BOWEN
v.
The STATE.
No. A10A2146.
Court of Appeals of Georgia.
November 16, 2010. Reconsideration Denied December 1, 2010.*437 Craig Steven Bowen, pro se.
Peter J. Skandalakis, District Attorney, Raymond C. Mayer, Assistant District Attorney, for appellee.
JOHNSON, Judge.
A jury found Craig Bowen guilty of four counts of child molestation, and the trial court imposed four concurrent twenty-year sentences, ordering Bowen to serve fifteen years in prison and five years on probation. The convictions were affirmed by this court in an unpublished opinion.[1] Upon the issuance of the remittitur, Bowen timely filed a pro se motion to modify the sentence.[2] The trial court denied the motion, and Bowen filed this pro se appeal. Finding no error, we affirm.
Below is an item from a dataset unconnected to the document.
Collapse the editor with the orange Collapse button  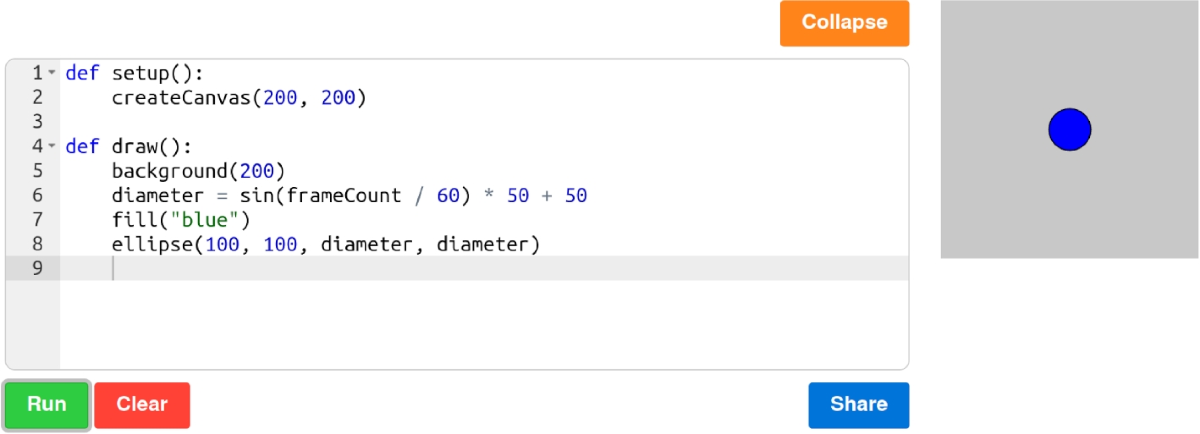(845, 23)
1. Bowen contends that the trial court erred in failing to merge the convictions for sentencing. "The rule prohibiting more than one conviction if one crime is included in the other does not apply unless the same conduct of the accused establishes the commission of multiple crimes."[3] Here, the same conduct did not establish multiple crimes. Rather, the indictment alleged, and the evidence established, four separate and distinct acts of child molestation. Accordingly, no merger occurred and the trial court correctly sentenced Bowen for each crime.[4]
2. Bowen misunderstands the meaning of OCGA § 17-10-6.2(b), which did not require the trial court to sentence him only to the minimum period of incarceration, followed by probation. Rather, that Code section mandates a split sentence for sexual offenders that includes at least the minimum term of imprisonment. A trial court may exercise its discretion and deviate from this mandatory minimum sentence only if certain conditions are satisfied.[5] Here, the trial court did not abuse its discretion in refusing to deviate, and the sentences imposed were within the lawful range of punishments for child molestation.[6]
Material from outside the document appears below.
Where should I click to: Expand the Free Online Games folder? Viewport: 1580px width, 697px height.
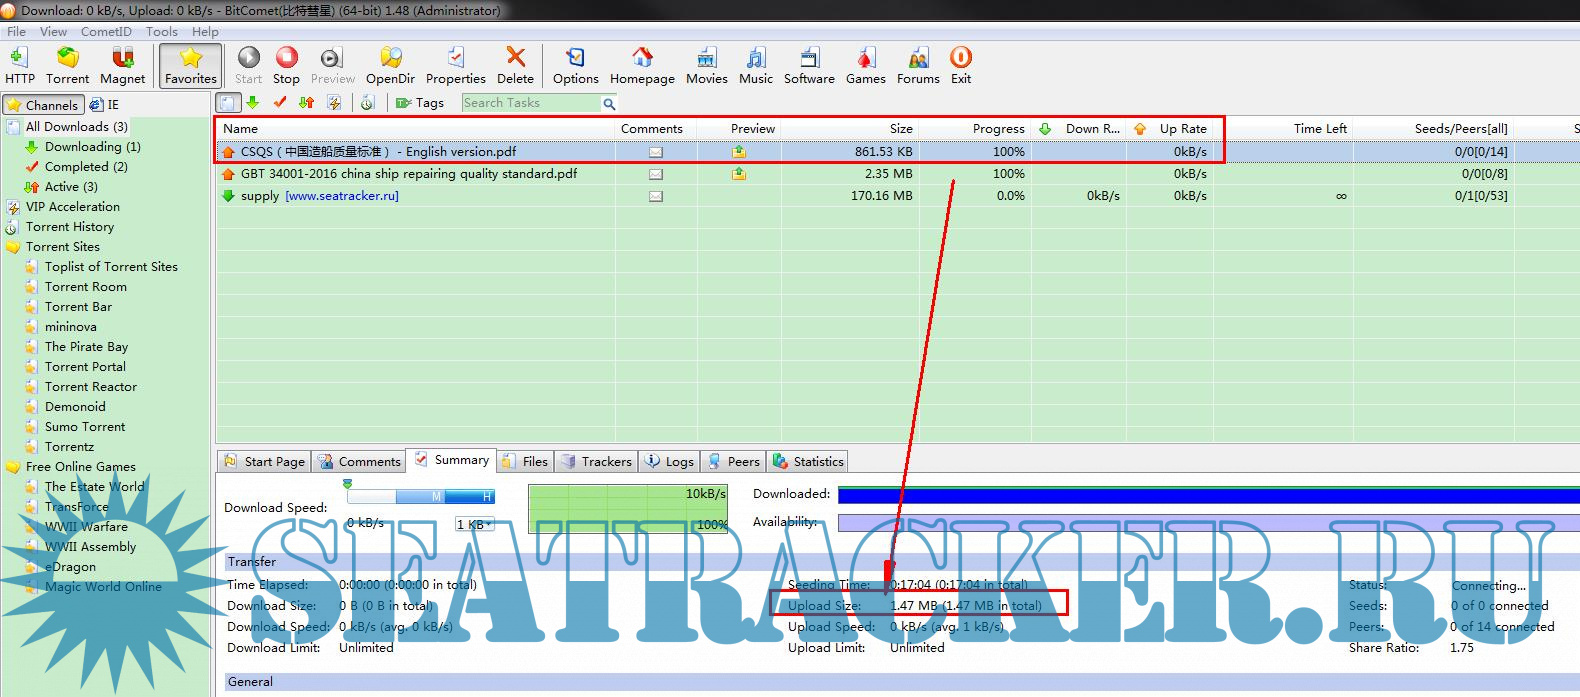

3. Bowen argues that the trial court improperly imposed a sentence greater than that offered by the state during pre-trial plea bargaining. However, contrary to the argument,
[t]he Supreme Court of the United States has not held that the Federal Constitution forbids the imposition of a less lenient sentence when a criminal defendant rejects a plea bargain and insists upon his right to trial. A criminal defendant should not be allowed to reject a sentence concession that is offered in return for a guilty plea and then bind the State to that rejected original lenient sentence even though he is later convicted after a trial. To hold otherwise would allow a criminal defendant to go to trial and seek an acquittal knowing that, even if unsuccessful, he would receive a sentence which is no less lenient than that he was originally offered.[7]
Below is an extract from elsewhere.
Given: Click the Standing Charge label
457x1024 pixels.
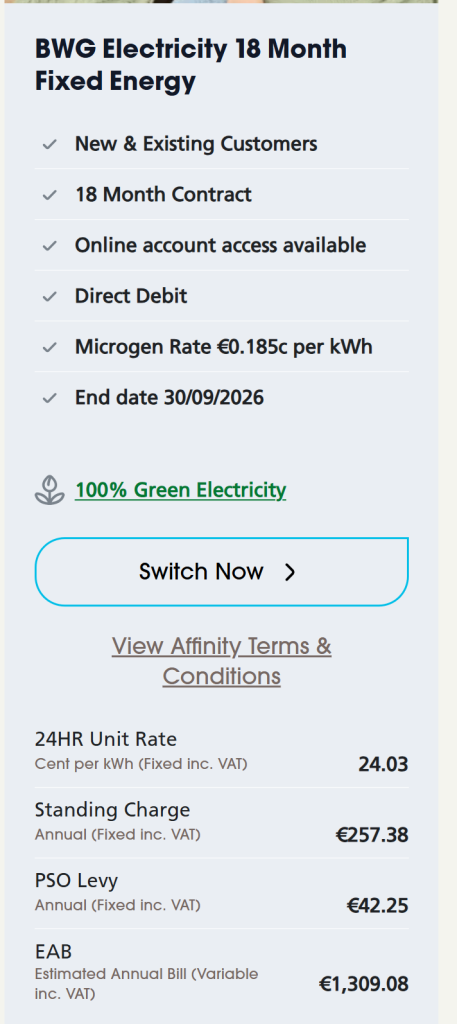Looking at the screenshot, I should coord(112,810).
Accordingly, Bowen's claim of error provides no basis for reversal.
Judgment affirmed.
MILLER, C.J., and PHIPPS, P.J., concur.
NOTES
[1] 300 Ga.App. XXIV, Case No. A09A1517, decided October 6, 2009.
[2] See OCGA § 17-10-1(f); Davis v. State, 291 Ga.App. 252, 661 S.E.2d 872 (2008) (trial court authorized to modify sentence within 120 days of receipt of remittitur).
[3] (Citations and punctuation omitted.) Hill v. State, 295 Ga.App. 360, 364(3), 671 S.E.2d 853 (2008).
[4] See Metts v. State, 297 Ga.App. 330, 336(5), 677 S.E.2d 377 (2009).
[5] OCGA § 17-10-6.2(c)(1).
[6] OCGA § 16-6-4(b).
[7] (Citations and punctuation omitted.) Rana v. State, 304 Ga.App. 750, 754(4), 697 S.E.2d 867 (2010).